__Description of the task__
In the following material, identify every line holding the string "battery" and return it.

*** Begin section ***

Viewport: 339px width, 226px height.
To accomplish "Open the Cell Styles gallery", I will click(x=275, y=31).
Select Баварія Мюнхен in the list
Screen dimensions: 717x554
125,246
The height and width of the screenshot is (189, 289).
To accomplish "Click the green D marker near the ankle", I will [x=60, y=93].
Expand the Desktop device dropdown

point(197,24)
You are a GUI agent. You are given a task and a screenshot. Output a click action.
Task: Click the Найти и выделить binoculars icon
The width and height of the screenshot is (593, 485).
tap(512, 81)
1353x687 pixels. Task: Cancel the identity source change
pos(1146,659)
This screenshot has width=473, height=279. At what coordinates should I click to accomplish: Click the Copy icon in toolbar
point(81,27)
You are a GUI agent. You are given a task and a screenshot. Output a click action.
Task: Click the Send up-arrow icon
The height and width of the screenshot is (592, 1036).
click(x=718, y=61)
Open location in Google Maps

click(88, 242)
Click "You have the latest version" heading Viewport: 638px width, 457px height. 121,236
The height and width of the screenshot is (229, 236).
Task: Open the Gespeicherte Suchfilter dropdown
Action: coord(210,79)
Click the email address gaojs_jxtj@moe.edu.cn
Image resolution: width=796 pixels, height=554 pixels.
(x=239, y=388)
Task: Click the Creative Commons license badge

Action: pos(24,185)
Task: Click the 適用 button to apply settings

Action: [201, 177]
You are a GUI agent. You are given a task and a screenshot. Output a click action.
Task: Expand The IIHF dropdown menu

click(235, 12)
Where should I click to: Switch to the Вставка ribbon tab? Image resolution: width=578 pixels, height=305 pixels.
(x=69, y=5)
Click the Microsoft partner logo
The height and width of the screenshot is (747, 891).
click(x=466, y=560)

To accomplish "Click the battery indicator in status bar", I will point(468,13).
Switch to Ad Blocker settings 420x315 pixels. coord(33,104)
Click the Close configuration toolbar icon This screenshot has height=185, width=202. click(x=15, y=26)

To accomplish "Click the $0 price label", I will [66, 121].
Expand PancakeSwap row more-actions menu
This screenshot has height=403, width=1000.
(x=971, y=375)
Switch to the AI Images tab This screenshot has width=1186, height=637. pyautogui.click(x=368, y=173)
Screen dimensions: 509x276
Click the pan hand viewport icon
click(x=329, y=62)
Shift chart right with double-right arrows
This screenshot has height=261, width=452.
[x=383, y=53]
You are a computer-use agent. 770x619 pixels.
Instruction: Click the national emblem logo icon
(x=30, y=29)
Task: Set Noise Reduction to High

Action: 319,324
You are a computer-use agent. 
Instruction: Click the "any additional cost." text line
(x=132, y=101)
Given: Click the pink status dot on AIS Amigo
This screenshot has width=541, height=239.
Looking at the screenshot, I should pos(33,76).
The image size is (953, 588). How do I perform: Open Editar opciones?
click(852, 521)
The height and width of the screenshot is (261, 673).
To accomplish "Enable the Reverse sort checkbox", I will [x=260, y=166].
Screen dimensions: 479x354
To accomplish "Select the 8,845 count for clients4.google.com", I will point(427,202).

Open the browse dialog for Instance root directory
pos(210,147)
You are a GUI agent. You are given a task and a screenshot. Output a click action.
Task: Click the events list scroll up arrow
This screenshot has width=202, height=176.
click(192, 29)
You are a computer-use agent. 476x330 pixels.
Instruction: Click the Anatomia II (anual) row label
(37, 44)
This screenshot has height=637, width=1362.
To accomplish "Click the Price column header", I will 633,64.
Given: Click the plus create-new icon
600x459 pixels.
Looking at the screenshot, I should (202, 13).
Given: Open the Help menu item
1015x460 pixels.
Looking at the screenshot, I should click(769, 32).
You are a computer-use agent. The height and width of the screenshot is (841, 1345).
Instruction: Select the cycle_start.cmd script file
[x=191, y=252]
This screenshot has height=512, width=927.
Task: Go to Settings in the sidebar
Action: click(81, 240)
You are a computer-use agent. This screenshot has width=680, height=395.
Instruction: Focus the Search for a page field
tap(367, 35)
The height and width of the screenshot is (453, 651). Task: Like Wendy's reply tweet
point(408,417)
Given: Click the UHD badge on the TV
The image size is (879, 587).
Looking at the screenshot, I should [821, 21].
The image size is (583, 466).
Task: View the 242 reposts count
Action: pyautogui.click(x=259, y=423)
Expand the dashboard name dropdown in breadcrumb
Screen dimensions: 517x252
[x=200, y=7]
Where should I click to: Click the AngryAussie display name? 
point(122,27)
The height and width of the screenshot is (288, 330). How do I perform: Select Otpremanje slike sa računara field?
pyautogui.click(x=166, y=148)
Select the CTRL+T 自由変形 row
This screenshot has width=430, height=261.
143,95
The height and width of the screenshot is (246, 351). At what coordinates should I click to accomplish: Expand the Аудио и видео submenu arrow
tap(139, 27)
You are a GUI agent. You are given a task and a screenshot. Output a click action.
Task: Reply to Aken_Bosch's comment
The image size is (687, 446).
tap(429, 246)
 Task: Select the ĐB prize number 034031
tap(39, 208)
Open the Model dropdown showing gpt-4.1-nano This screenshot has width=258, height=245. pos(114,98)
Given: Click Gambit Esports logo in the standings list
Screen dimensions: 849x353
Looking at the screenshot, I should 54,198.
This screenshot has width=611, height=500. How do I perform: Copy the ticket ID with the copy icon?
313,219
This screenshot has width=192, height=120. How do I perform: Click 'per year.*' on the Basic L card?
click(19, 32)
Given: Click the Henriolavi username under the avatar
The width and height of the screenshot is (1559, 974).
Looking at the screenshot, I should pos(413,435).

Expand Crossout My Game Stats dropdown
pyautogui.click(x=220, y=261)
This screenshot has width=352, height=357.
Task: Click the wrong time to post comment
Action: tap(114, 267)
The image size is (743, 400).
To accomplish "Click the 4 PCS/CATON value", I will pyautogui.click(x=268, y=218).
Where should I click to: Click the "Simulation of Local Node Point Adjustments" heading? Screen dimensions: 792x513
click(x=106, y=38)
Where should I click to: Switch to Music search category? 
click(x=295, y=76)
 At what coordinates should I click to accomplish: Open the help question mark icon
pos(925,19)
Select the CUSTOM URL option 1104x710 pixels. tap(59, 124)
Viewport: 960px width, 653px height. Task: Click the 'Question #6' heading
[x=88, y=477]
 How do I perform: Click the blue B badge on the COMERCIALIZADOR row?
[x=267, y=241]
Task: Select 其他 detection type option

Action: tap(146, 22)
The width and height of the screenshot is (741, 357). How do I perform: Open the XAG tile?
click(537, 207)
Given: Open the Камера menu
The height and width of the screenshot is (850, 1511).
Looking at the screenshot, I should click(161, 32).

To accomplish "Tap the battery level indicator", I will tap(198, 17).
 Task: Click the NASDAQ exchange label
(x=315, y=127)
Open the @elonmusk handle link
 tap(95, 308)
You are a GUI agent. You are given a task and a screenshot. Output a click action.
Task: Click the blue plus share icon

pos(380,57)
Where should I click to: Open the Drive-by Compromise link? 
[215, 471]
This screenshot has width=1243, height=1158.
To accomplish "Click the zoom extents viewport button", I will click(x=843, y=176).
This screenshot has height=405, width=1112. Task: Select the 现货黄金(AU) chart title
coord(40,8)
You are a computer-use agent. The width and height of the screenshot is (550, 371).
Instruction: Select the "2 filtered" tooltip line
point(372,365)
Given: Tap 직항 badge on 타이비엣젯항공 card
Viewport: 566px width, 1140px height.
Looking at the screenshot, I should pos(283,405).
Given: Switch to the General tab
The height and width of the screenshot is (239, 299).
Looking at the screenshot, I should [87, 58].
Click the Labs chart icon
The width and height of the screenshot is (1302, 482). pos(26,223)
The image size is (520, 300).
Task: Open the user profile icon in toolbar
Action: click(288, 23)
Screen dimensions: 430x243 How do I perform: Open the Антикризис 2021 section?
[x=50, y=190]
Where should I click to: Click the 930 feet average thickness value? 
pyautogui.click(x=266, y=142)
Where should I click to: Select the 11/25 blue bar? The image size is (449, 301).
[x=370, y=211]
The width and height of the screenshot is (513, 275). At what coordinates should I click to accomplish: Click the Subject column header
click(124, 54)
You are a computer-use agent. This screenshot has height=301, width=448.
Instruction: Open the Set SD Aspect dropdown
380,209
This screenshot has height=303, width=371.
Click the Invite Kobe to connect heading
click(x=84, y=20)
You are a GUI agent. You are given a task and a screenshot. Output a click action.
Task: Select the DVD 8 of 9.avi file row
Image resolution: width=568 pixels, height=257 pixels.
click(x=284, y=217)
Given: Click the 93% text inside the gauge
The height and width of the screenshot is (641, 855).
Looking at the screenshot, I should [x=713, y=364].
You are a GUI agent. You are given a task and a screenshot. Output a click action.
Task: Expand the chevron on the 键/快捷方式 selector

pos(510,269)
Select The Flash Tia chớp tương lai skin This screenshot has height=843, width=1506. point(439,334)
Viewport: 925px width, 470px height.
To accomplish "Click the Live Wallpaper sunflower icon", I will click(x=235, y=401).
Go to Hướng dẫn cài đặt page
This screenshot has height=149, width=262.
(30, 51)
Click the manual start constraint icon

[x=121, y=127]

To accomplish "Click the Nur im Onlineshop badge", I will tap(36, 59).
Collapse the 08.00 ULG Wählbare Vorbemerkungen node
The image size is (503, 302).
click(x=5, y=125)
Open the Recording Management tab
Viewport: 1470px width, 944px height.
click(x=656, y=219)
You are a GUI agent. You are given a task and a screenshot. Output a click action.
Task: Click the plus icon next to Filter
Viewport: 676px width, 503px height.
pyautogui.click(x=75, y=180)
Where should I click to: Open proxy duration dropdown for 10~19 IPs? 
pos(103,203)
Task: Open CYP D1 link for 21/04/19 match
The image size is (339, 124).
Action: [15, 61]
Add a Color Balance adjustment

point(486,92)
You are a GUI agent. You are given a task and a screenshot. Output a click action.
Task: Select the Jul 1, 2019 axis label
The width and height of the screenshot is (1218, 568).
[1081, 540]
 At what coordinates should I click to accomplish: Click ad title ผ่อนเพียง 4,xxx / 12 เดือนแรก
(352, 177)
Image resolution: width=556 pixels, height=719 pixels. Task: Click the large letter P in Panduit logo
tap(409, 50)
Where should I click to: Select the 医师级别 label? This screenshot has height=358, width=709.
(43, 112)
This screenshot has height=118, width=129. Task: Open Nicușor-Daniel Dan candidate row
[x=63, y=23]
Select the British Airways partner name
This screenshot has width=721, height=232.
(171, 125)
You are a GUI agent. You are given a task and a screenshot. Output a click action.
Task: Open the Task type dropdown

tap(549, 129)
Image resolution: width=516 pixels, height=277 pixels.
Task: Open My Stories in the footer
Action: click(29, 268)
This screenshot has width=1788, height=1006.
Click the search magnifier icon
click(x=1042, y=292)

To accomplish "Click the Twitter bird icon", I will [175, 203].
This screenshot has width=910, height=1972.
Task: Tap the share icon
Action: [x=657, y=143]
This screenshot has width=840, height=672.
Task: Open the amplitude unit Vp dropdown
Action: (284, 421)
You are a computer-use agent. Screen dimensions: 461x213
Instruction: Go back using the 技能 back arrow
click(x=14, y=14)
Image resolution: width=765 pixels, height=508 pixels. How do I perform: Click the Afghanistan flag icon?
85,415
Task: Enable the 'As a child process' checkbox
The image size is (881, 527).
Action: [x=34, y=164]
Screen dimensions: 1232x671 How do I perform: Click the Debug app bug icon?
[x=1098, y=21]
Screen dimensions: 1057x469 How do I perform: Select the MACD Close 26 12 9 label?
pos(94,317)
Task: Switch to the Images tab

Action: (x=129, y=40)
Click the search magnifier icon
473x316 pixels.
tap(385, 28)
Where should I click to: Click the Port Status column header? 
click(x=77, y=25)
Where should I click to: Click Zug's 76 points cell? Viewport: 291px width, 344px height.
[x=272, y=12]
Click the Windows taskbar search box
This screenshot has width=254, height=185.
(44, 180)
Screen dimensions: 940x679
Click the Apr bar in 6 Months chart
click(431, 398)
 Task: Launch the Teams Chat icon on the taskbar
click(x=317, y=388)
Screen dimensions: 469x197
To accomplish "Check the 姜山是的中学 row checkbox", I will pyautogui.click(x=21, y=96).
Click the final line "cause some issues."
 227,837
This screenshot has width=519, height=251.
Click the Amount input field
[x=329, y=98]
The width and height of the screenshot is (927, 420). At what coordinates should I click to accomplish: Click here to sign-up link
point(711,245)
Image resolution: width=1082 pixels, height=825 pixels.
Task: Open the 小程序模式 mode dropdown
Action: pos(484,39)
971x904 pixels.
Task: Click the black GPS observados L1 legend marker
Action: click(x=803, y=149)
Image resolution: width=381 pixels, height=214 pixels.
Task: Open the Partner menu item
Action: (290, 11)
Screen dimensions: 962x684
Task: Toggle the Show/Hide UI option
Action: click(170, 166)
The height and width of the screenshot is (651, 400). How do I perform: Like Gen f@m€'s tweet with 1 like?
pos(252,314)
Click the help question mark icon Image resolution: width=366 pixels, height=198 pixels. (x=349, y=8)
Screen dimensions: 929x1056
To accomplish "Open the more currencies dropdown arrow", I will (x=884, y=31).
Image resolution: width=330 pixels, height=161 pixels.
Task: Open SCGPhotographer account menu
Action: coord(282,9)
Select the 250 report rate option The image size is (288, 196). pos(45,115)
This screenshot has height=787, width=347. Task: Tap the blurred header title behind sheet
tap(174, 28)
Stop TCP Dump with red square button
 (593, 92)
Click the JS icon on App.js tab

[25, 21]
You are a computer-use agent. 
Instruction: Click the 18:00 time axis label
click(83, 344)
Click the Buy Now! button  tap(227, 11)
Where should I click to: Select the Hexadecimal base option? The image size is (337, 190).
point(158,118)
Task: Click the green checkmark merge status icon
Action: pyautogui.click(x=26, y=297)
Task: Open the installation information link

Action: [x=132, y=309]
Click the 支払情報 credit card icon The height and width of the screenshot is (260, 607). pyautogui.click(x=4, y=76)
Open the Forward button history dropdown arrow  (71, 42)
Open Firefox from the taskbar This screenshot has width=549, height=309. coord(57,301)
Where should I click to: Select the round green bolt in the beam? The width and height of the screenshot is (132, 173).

*** End section ***

__Expected answer__
To accomplish "Click the battery indicator in status bar", I will point(468,13).
To accomplish "Tap the battery level indicator", I will tap(198, 17).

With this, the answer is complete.